Wednesday, February 25, 2015

3D printer hot end temperature control system Version 2 [unfinished]

Almost a years ago, I post the first version of a simple temperature control system ultilizing only a LM324 quard op-amp with some resistors and a MOSFET. The system is for 3D printer's hot end.

The controller has two major functions: (a) turning a power resistor on and off automatically to maintain a constant temperature (adjustable manually); (b) showing the real time temperature in the range of 120-260 C. It is simple, low price, and efficient. The circuit board is shown below.
Temperature control system Version 1. See this post for detail. The values of the resistors here are R0=600 ohm, R1=10k ohm, R2=3.9k ohm, R3=6.19k ohm, R4=2.4k ohm, R5=10k ohm.

However, I realized later, also as reader epineh pointed out, the second function, displaying real time temperature, requires a constant +12V power supply. This could be problematic. Because most time people use low price ATX computer powersupply to power their 3D printer. And those powersupply DOES NOT output constant voltage. When there is a large current drain change, say once the power resistor is switched on and off, the power supply's output voltage can jump between 10 and 12V. As a matter of fact, the displayed voltage can be off by 20%!! The control system, on the other hand, works just fine because it relies only on the ratio of the resistance of thermistor and R0.

One solution is to use a logic power supply that output constant 12V for the LM324 and ATX powersupply for the hot resistor R_hot. Or another way is to add a voltage regulator, which turns the unstable 12V to a stable 5V as the voltage reference for LM324. Only one power supply is required.
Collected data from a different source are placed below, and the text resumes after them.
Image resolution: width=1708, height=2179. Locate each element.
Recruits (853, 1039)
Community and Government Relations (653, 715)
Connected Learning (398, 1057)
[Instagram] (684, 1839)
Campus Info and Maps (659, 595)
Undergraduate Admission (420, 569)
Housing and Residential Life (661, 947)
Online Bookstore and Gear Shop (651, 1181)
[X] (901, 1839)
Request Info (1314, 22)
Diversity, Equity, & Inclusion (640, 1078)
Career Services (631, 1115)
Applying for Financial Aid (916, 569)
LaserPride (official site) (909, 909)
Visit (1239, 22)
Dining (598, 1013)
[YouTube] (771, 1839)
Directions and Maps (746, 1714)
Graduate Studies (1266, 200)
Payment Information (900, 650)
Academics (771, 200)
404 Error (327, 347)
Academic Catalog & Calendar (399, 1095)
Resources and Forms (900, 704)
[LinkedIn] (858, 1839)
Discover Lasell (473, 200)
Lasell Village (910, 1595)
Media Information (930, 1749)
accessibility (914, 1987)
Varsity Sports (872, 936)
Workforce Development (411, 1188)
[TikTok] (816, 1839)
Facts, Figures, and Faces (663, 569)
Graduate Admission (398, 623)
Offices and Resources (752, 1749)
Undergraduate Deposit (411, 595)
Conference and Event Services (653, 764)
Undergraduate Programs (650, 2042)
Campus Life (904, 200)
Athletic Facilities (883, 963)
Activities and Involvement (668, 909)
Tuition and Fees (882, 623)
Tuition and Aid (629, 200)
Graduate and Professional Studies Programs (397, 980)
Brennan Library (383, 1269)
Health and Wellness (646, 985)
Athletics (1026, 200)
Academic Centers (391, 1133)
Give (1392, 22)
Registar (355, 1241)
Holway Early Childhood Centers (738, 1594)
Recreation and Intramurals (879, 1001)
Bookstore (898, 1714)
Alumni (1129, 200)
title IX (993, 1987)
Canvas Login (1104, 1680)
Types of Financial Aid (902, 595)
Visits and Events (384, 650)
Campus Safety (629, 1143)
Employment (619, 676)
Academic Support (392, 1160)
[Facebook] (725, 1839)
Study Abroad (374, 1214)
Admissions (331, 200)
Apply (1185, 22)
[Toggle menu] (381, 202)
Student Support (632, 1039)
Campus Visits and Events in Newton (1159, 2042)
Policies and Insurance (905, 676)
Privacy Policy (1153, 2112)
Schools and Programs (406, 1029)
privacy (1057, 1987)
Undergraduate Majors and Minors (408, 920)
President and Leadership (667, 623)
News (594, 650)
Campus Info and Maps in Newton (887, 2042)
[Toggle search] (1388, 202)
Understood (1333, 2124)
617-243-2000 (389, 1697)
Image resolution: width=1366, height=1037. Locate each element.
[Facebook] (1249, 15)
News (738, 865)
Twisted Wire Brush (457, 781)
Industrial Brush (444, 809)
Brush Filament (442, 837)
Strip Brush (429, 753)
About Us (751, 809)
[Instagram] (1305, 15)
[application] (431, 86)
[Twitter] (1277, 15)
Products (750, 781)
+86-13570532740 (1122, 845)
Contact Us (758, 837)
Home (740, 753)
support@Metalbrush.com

The circuit diagram is shown below.

Temperature control system Version 2. The values of the resistors here are R0=600 ohm, R1=10k ohm, R2=3.9k ohm, R3=6.19k ohm, R4=12.4k ohm, R5=10k ohm.

There are two differences between version 1 and version 2.
(a) In version 2, a LM340T5 +5V voltage regulator is used to convert 10~12V to a constant +5V. So the display will not be affected by the status of the hot resistor.
(b) R4 is changed from 2.4k ohm to 12.4k ohm. This is important in order to correctly display the temperature. I will show why later.

[this post is unfinished yet]

Friday, September 19, 2014

Change car charger's output voltage

Car charger is a must-have today, thanks to smartphones' larger and larger screen. It is very cheap to get a car charger adapter, which converts 12V, voltage of car's socket, into 5V, voltage of USB standard. I have several of these too.

However, Now I am in need of 9V 1A power while driving, and I decide to convert one of my 5 V car charger into 9 V.

Initially I was thinking about using a 9 V voltage regulator, say, LM7809, to do this. I believe it will work, but I found the solution can be even simpler after I actually opened one 5 V car charger.

This is what it looks like inside the 5 V car charger.

On the top is a 2 A fuse, which connects to the anode of the car charger (12V). The two thin metal sheets connect to the ground. The circuit at the bottom does the 12V-5V converting job.

Although those larger aluminum capacitors at the bottom occupy most of the space, the most crucial part is the IC (integrated circuit) under the black wire.

Look carefully into the circuit I found the IC part number is MC34063A, which is a 1.5A step up/down/invert DC-DC voltage regulator. I found its specs online

Sounds promising. The regulator can theoretically output voltage from 1.25V to 40V, and it can output up to 1.5A. So it is possible to achieve my goal, 9V 1A, by simply modifying the circuit a little bit.

The datasheet also provide a step-down circuit example, which outputs fixed 5V.

The output pin of MC34063A is pin 2. Resistor R1 and R2 form a voltage divider so that the voltage of pin 5 is
V5 = Vout*R1/(R1+R2),
which gives
Vout = V5*(R1+R2)/R1 = V5*(1+R2/R1).

From the circuit we see that V5 is tight to a 1.25V reference by a voltage comparator, meaning that V5 must equal to 1.25V. Hence
Vout = 1.25V*(1+R2/R1).

Given R1 = 1.2k and R2 = 3.6k = 3R1, there is
Vout = 1.25V*(1+3) =  5V.


Look carefully into the circuit I found that the blue resister on the right side of the IC is labeled R1, and the yellow resistor hidden beneath the large black capacitor is labeled R2. R1 links pin 5 with GND, and R2 links Pin 5 and output (the red wire). They match the above schematics perfectly!

Using a multimeter I found that R1 = 1k ohm and R2 = 3k ohm. Hence Vout = 1.25*(1+3) = 5V.d

Now the task is super easy! I removed R2 and replace it with a 6.2k ohm resistor so that
Vout = 1.25V*(1+6.2k/1k) = 1.25V*7.2=9V.

Guess what, after this simple modification, the voltage output of the car charger is 9V!

I opened several other car chargers I have and they all use MC34063A or identical chips. So looks like it is a pretty standard way to make inexpensive car chargers. Therefore the method I used here would work for those car charges as well.